* Source records
········

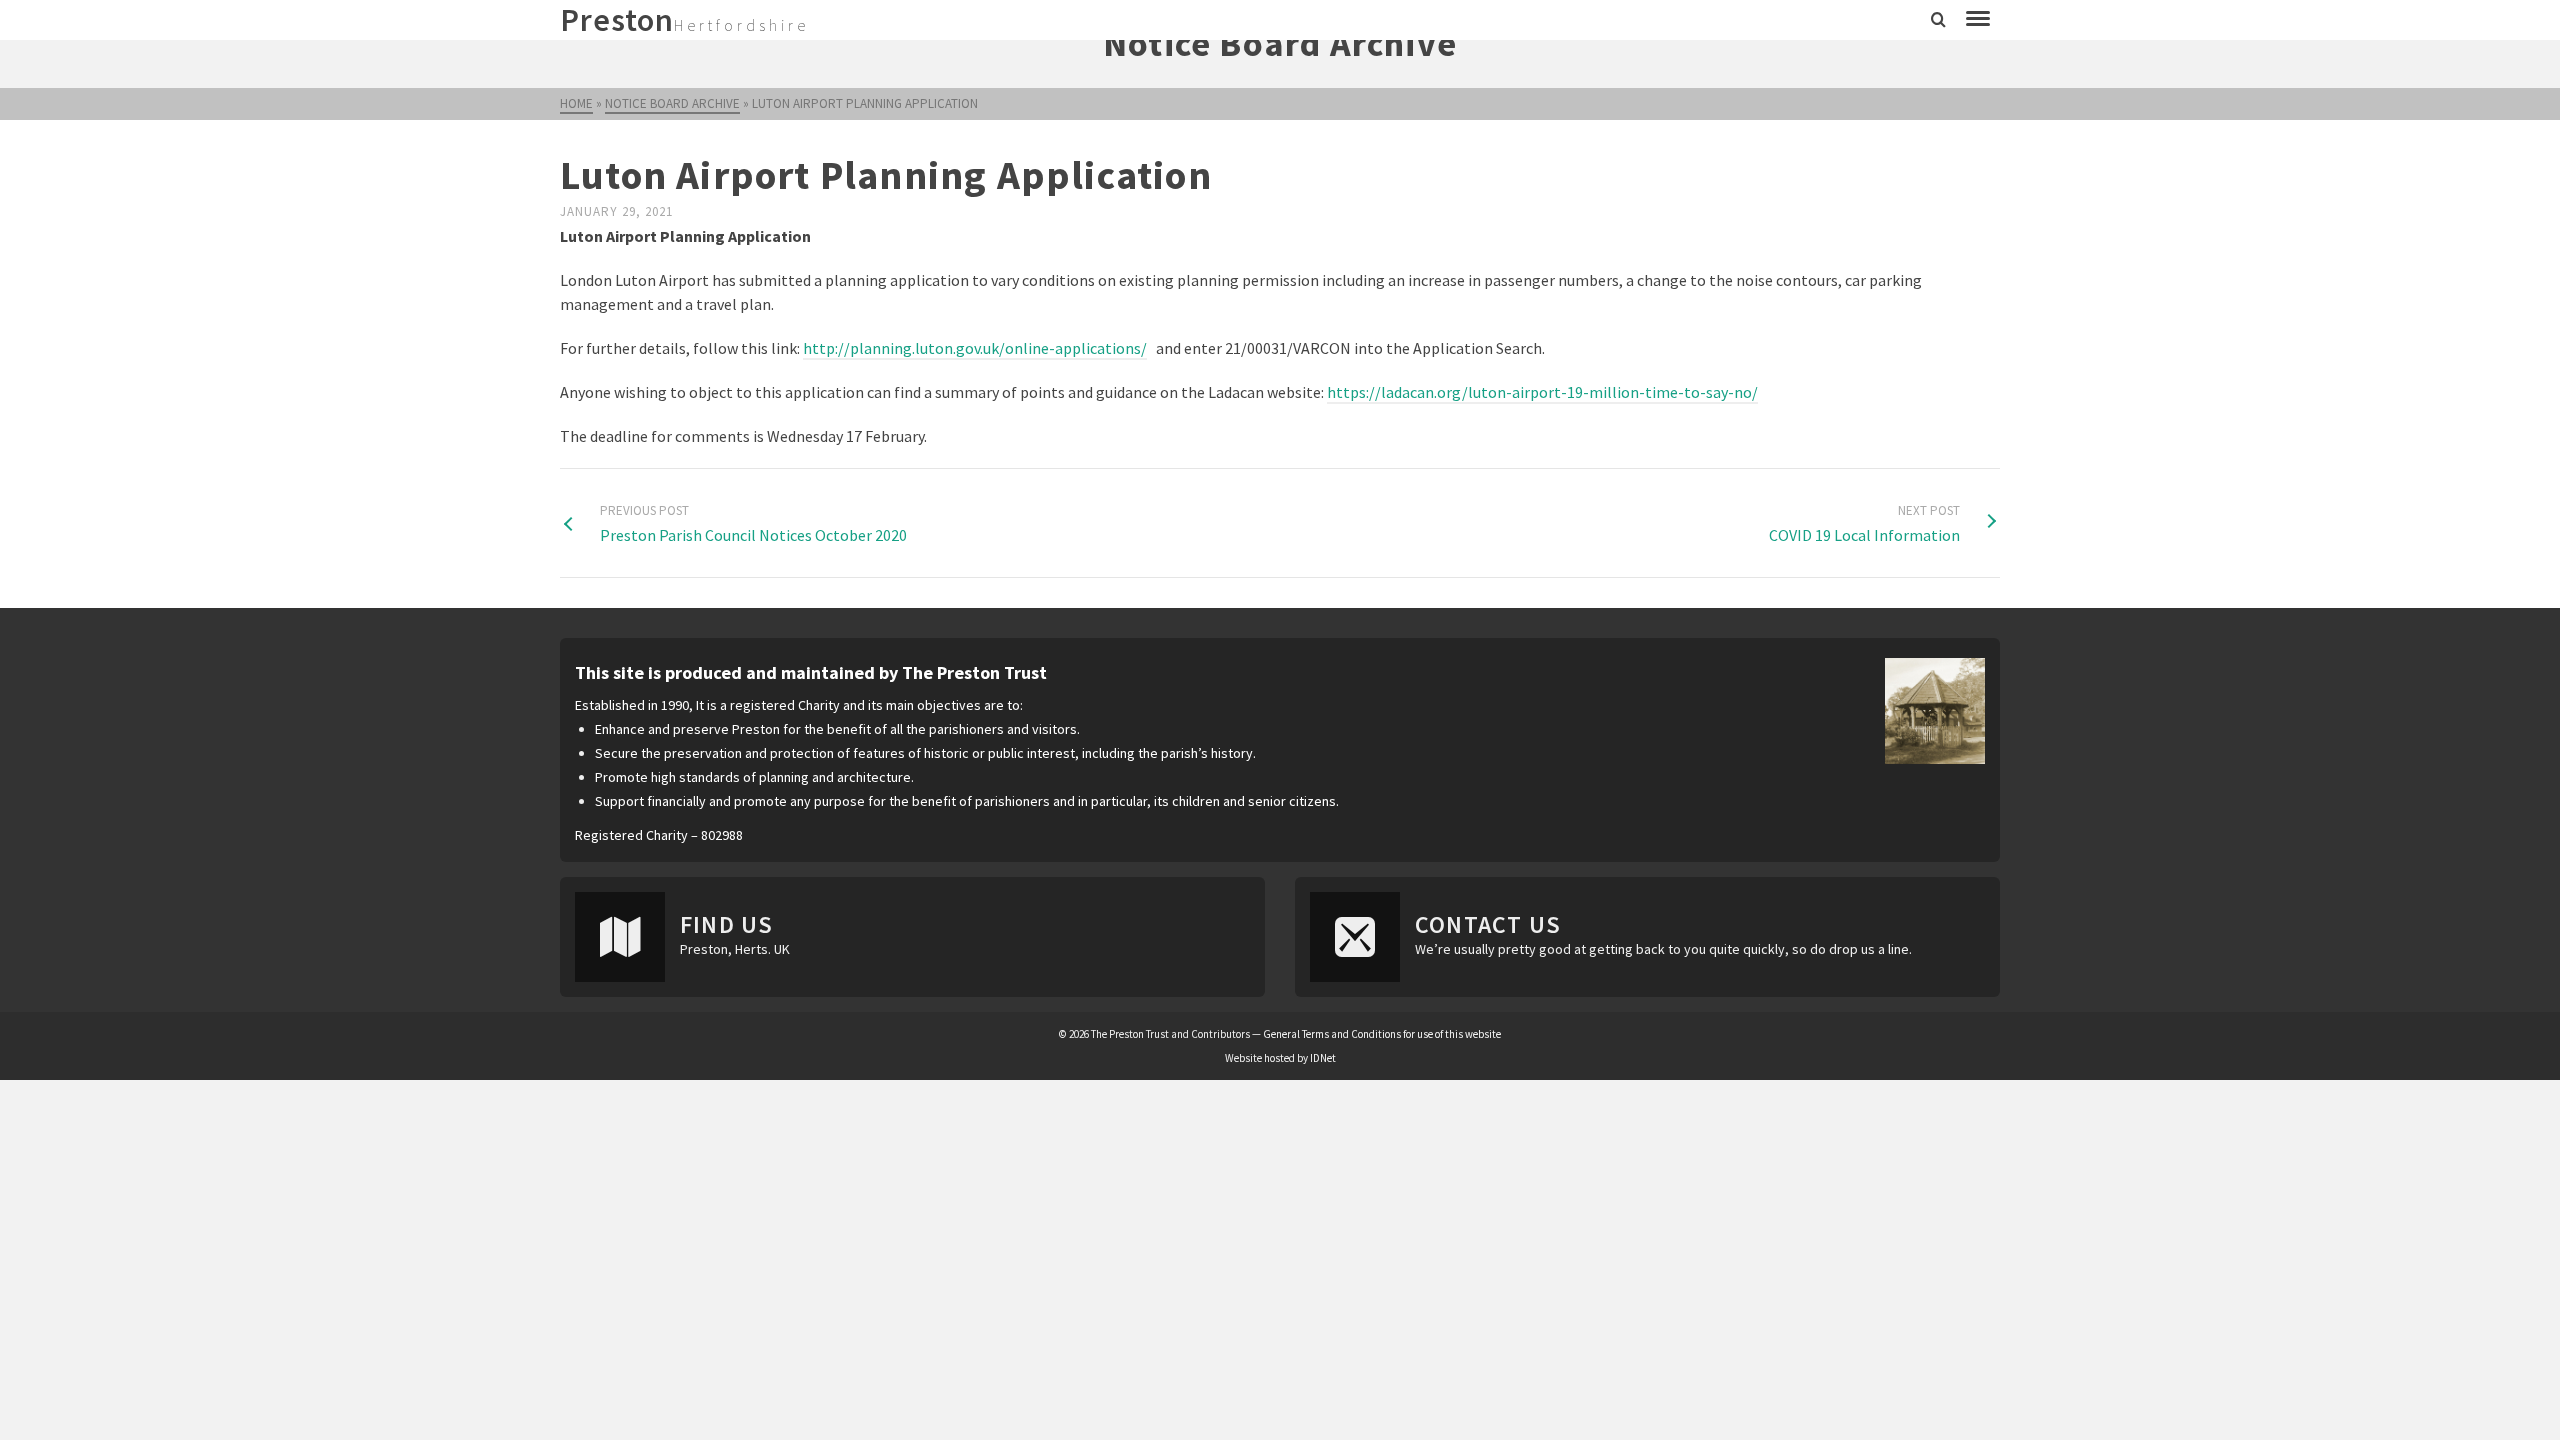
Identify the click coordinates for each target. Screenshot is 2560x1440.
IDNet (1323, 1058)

········

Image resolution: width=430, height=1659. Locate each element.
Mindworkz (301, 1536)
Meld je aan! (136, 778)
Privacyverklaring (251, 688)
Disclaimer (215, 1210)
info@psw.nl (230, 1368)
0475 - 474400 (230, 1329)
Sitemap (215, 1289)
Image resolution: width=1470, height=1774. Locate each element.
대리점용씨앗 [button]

········

* Problem
From the records above, extract exactly and only the lines that begin at the line with "Privacyverklaring (251, 688)" and stop after the line with "대리점용씨앗 [button]".

* Result for this task
Privacyverklaring (251, 688)
Disclaimer (215, 1210)
info@psw.nl (230, 1368)
0475 - 474400 (230, 1329)
Sitemap (215, 1289)
Image resolution: width=1470, height=1774. Locate each element.
대리점용씨앗 [button]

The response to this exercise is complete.